(Directions): Set down each entry again exactly as written.

..........

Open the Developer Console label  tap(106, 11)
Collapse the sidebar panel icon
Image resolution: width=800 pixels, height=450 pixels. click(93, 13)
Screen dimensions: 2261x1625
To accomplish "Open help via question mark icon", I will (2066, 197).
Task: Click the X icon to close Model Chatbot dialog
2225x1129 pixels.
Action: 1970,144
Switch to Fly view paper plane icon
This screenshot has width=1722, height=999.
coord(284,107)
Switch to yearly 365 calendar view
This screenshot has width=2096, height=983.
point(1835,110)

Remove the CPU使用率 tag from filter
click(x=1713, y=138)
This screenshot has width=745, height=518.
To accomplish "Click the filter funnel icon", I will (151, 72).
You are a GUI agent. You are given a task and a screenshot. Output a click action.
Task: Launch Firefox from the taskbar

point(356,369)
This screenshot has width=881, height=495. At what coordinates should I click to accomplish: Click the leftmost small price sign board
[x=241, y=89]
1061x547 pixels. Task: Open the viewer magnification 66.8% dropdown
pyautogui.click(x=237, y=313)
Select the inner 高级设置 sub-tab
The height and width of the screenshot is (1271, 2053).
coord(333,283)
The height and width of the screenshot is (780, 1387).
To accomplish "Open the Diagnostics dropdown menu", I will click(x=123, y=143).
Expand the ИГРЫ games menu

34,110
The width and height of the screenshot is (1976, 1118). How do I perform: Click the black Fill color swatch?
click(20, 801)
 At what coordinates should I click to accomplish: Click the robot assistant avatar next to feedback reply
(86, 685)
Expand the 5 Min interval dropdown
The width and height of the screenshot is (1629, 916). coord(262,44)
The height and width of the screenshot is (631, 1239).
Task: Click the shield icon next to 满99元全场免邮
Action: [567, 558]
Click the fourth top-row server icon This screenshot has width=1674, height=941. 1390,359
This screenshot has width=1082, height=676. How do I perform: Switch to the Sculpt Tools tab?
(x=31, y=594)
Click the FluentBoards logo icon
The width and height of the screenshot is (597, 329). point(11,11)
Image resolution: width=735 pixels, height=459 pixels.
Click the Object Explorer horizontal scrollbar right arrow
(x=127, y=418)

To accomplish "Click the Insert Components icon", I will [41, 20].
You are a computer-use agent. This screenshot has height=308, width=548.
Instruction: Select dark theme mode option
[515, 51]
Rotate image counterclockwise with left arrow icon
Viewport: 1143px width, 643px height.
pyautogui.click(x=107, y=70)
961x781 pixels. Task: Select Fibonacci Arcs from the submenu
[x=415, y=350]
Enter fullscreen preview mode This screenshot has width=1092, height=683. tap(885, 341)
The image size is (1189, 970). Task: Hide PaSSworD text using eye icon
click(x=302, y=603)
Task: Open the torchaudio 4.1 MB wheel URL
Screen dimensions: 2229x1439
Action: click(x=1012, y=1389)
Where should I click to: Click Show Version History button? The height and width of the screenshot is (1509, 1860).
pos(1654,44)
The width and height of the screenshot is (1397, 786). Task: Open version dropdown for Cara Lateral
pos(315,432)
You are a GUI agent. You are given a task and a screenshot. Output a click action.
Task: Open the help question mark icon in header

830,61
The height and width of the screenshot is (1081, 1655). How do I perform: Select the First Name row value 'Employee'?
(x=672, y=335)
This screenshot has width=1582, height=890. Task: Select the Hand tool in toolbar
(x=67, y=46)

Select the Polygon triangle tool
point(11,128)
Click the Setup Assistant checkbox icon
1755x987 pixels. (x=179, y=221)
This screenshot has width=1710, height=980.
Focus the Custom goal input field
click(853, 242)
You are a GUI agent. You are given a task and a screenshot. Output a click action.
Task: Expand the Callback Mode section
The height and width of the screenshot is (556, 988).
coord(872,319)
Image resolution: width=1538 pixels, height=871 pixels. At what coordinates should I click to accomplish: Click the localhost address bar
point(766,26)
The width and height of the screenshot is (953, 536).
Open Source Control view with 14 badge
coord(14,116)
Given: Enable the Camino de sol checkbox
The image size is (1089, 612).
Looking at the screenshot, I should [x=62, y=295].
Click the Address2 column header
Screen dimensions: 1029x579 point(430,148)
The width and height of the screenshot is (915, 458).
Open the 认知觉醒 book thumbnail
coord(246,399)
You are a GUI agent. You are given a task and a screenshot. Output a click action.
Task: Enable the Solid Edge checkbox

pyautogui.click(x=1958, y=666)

..........

(The answer):
Open the Developer Console label  tap(106, 11)
Collapse the sidebar panel icon
Image resolution: width=800 pixels, height=450 pixels. click(93, 13)
Screen dimensions: 2261x1625
To accomplish "Open help via question mark icon", I will (2066, 197).
Task: Click the X icon to close Model Chatbot dialog
2225x1129 pixels.
Action: 1970,144
Switch to Fly view paper plane icon
This screenshot has width=1722, height=999.
coord(284,107)
Switch to yearly 365 calendar view
This screenshot has width=2096, height=983.
point(1835,110)

Remove the CPU使用率 tag from filter
click(x=1713, y=138)
This screenshot has width=745, height=518.
To accomplish "Click the filter funnel icon", I will (151, 72).
You are a GUI agent. You are given a task and a screenshot. Output a click action.
Task: Launch Firefox from the taskbar

point(356,369)
This screenshot has width=881, height=495. At what coordinates should I click to accomplish: Click the leftmost small price sign board
[x=241, y=89]
1061x547 pixels. Task: Open the viewer magnification 66.8% dropdown
pyautogui.click(x=237, y=313)
Select the inner 高级设置 sub-tab
The height and width of the screenshot is (1271, 2053).
coord(333,283)
The height and width of the screenshot is (780, 1387).
To accomplish "Open the Diagnostics dropdown menu", I will click(x=123, y=143).
Expand the ИГРЫ games menu

34,110
The width and height of the screenshot is (1976, 1118). How do I perform: Click the black Fill color swatch?
click(20, 801)
 At what coordinates should I click to accomplish: Click the robot assistant avatar next to feedback reply
(86, 685)
Expand the 5 Min interval dropdown
The width and height of the screenshot is (1629, 916). coord(262,44)
The height and width of the screenshot is (631, 1239).
Task: Click the shield icon next to 满99元全场免邮
Action: [567, 558]
Click the fourth top-row server icon This screenshot has width=1674, height=941. 1390,359
This screenshot has width=1082, height=676. How do I perform: Switch to the Sculpt Tools tab?
(x=31, y=594)
Click the FluentBoards logo icon
The width and height of the screenshot is (597, 329). point(11,11)
Image resolution: width=735 pixels, height=459 pixels.
Click the Object Explorer horizontal scrollbar right arrow
(x=127, y=418)

To accomplish "Click the Insert Components icon", I will [41, 20].
You are a computer-use agent. This screenshot has height=308, width=548.
Instruction: Select dark theme mode option
[515, 51]
Rotate image counterclockwise with left arrow icon
Viewport: 1143px width, 643px height.
pyautogui.click(x=107, y=70)
961x781 pixels. Task: Select Fibonacci Arcs from the submenu
[x=415, y=350]
Enter fullscreen preview mode This screenshot has width=1092, height=683. tap(885, 341)
The image size is (1189, 970). Task: Hide PaSSworD text using eye icon
click(x=302, y=603)
Task: Open the torchaudio 4.1 MB wheel URL
Screen dimensions: 2229x1439
Action: click(x=1012, y=1389)
Where should I click to: Click Show Version History button? The height and width of the screenshot is (1509, 1860).
pos(1654,44)
The width and height of the screenshot is (1397, 786). Task: Open version dropdown for Cara Lateral
pos(315,432)
You are a GUI agent. You are given a task and a screenshot. Output a click action.
Task: Open the help question mark icon in header

830,61
The height and width of the screenshot is (1081, 1655). How do I perform: Select the First Name row value 'Employee'?
(x=672, y=335)
This screenshot has width=1582, height=890. Task: Select the Hand tool in toolbar
(x=67, y=46)

Select the Polygon triangle tool
point(11,128)
Click the Setup Assistant checkbox icon
1755x987 pixels. (x=179, y=221)
This screenshot has width=1710, height=980.
Focus the Custom goal input field
click(853, 242)
You are a GUI agent. You are given a task and a screenshot. Output a click action.
Task: Expand the Callback Mode section
The height and width of the screenshot is (556, 988).
coord(872,319)
Image resolution: width=1538 pixels, height=871 pixels. At what coordinates should I click to accomplish: Click the localhost address bar
point(766,26)
The width and height of the screenshot is (953, 536).
Open Source Control view with 14 badge
coord(14,116)
Given: Enable the Camino de sol checkbox
The image size is (1089, 612).
Looking at the screenshot, I should [x=62, y=295].
Click the Address2 column header
Screen dimensions: 1029x579 point(430,148)
The width and height of the screenshot is (915, 458).
Open the 认知觉醒 book thumbnail
coord(246,399)
You are a GUI agent. You are given a task and a screenshot. Output a click action.
Task: Enable the Solid Edge checkbox

pyautogui.click(x=1958, y=666)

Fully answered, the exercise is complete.